● **Task to carry out**:
Update the listing below by replacing every "Instruction" with "Command", leaving everything else unchanged.

Listing of text and element pointers
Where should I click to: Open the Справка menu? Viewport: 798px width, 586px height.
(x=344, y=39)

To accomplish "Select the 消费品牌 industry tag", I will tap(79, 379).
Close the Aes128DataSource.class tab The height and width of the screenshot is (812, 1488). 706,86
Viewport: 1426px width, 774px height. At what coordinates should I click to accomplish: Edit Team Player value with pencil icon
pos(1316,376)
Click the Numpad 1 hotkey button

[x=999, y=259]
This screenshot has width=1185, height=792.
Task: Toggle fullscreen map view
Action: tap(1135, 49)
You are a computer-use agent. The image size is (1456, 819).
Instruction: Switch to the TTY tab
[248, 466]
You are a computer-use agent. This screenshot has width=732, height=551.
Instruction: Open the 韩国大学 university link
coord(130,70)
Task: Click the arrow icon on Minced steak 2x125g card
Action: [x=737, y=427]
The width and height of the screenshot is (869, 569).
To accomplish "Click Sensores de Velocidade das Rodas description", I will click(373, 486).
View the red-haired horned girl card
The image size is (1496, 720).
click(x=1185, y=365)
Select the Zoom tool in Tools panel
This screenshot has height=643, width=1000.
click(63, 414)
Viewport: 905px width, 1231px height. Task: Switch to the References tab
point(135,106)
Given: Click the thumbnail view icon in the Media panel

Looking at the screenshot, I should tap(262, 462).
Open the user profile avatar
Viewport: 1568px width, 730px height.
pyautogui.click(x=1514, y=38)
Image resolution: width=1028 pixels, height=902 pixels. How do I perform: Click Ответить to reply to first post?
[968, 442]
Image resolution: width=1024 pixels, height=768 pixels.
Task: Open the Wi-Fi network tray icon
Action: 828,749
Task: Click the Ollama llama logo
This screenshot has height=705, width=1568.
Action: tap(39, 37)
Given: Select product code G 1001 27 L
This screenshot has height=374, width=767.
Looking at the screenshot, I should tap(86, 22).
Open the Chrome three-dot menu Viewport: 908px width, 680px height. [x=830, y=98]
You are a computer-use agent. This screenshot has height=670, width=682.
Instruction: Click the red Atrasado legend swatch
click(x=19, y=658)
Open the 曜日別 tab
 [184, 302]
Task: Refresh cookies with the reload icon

● **Full output**:
Where should I click to: Open the Справка menu? Viewport: 798px width, 586px height.
(x=344, y=39)

To accomplish "Select the 消费品牌 industry tag", I will tap(79, 379).
Close the Aes128DataSource.class tab The height and width of the screenshot is (812, 1488). 706,86
Viewport: 1426px width, 774px height. At what coordinates should I click to accomplish: Edit Team Player value with pencil icon
pos(1316,376)
Click the Numpad 1 hotkey button

[x=999, y=259]
This screenshot has width=1185, height=792.
Task: Toggle fullscreen map view
Action: tap(1135, 49)
You are a computer-use agent. The image size is (1456, 819).
Command: Switch to the TTY tab
[248, 466]
You are a computer-use agent. This screenshot has width=732, height=551.
Command: Open the 韩国大学 university link
coord(130,70)
Task: Click the arrow icon on Minced steak 2x125g card
Action: [x=737, y=427]
The width and height of the screenshot is (869, 569).
To accomplish "Click Sensores de Velocidade das Rodas description", I will click(373, 486).
View the red-haired horned girl card
The image size is (1496, 720).
click(x=1185, y=365)
Select the Zoom tool in Tools panel
This screenshot has height=643, width=1000.
click(63, 414)
Viewport: 905px width, 1231px height. Task: Switch to the References tab
point(135,106)
Given: Click the thumbnail view icon in the Media panel

Looking at the screenshot, I should tap(262, 462).
Open the user profile avatar
Viewport: 1568px width, 730px height.
pyautogui.click(x=1514, y=38)
Image resolution: width=1028 pixels, height=902 pixels. How do I perform: Click Ответить to reply to first post?
[968, 442]
Image resolution: width=1024 pixels, height=768 pixels.
Task: Open the Wi-Fi network tray icon
Action: 828,749
Task: Click the Ollama llama logo
This screenshot has height=705, width=1568.
Action: tap(39, 37)
Given: Select product code G 1001 27 L
This screenshot has height=374, width=767.
Looking at the screenshot, I should tap(86, 22).
Open the Chrome three-dot menu Viewport: 908px width, 680px height. [x=830, y=98]
You are a computer-use agent. This screenshot has height=670, width=682.
Command: Click the red Atrasado legend swatch
click(x=19, y=658)
Open the 曜日別 tab
 [184, 302]
Task: Refresh cookies with the reload icon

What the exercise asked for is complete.